## Records for the task
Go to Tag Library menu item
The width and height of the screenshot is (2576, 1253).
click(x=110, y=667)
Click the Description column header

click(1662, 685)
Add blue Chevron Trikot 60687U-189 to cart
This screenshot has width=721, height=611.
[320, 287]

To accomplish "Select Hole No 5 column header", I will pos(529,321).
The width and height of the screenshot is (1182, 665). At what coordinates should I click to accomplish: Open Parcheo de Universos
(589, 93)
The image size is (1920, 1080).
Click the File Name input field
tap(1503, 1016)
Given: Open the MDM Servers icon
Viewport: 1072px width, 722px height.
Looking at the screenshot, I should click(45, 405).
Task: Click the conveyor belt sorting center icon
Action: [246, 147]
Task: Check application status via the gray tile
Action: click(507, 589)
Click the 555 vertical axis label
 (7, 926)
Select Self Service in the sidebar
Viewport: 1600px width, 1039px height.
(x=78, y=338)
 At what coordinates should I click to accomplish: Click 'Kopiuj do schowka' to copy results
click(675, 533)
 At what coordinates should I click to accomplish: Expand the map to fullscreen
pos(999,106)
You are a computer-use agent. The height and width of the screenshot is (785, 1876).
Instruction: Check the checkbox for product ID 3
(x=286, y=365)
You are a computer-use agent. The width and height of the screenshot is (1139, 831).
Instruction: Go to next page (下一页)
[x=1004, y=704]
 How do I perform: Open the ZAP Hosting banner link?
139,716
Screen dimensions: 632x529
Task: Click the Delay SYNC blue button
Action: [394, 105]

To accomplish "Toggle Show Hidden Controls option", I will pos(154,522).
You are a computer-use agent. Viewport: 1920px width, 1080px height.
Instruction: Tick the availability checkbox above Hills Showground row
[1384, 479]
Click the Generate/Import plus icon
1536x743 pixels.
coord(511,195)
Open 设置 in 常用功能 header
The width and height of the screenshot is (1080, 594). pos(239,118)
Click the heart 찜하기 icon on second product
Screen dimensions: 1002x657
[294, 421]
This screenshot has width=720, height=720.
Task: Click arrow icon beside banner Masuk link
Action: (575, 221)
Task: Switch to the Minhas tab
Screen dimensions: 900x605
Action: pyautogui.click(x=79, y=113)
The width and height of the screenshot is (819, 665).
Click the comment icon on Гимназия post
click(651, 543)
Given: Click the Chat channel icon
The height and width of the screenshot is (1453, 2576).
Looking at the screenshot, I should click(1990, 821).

## Your goal
Rewrite all of the lines above, putting "column heading" wherever "column header" occurs and leaving everything else unchanged.

## Exercise output
Go to Tag Library menu item
The width and height of the screenshot is (2576, 1253).
click(x=110, y=667)
Click the Description column heading

click(1662, 685)
Add blue Chevron Trikot 60687U-189 to cart
This screenshot has width=721, height=611.
[320, 287]

To accomplish "Select Hole No 5 column heading", I will pos(529,321).
The width and height of the screenshot is (1182, 665). At what coordinates should I click to accomplish: Open Parcheo de Universos
(589, 93)
The image size is (1920, 1080).
Click the File Name input field
tap(1503, 1016)
Given: Open the MDM Servers icon
Viewport: 1072px width, 722px height.
Looking at the screenshot, I should click(45, 405).
Task: Click the conveyor belt sorting center icon
Action: [246, 147]
Task: Check application status via the gray tile
Action: click(507, 589)
Click the 555 vertical axis label
 (7, 926)
Select Self Service in the sidebar
Viewport: 1600px width, 1039px height.
(x=78, y=338)
 At what coordinates should I click to accomplish: Click 'Kopiuj do schowka' to copy results
click(675, 533)
 At what coordinates should I click to accomplish: Expand the map to fullscreen
pos(999,106)
You are a computer-use agent. The height and width of the screenshot is (785, 1876).
Instruction: Check the checkbox for product ID 3
(x=286, y=365)
You are a computer-use agent. The width and height of the screenshot is (1139, 831).
Instruction: Go to next page (下一页)
[x=1004, y=704]
 How do I perform: Open the ZAP Hosting banner link?
139,716
Screen dimensions: 632x529
Task: Click the Delay SYNC blue button
Action: [394, 105]

To accomplish "Toggle Show Hidden Controls option", I will pos(154,522).
You are a computer-use agent. Viewport: 1920px width, 1080px height.
Instruction: Tick the availability checkbox above Hills Showground row
[1384, 479]
Click the Generate/Import plus icon
1536x743 pixels.
coord(511,195)
Open 设置 in 常用功能 header
The width and height of the screenshot is (1080, 594). pos(239,118)
Click the heart 찜하기 icon on second product
Screen dimensions: 1002x657
[294, 421]
This screenshot has width=720, height=720.
Task: Click arrow icon beside banner Masuk link
Action: (575, 221)
Task: Switch to the Minhas tab
Screen dimensions: 900x605
Action: pyautogui.click(x=79, y=113)
The width and height of the screenshot is (819, 665).
Click the comment icon on Гимназия post
click(651, 543)
Given: Click the Chat channel icon
The height and width of the screenshot is (1453, 2576).
Looking at the screenshot, I should click(1990, 821).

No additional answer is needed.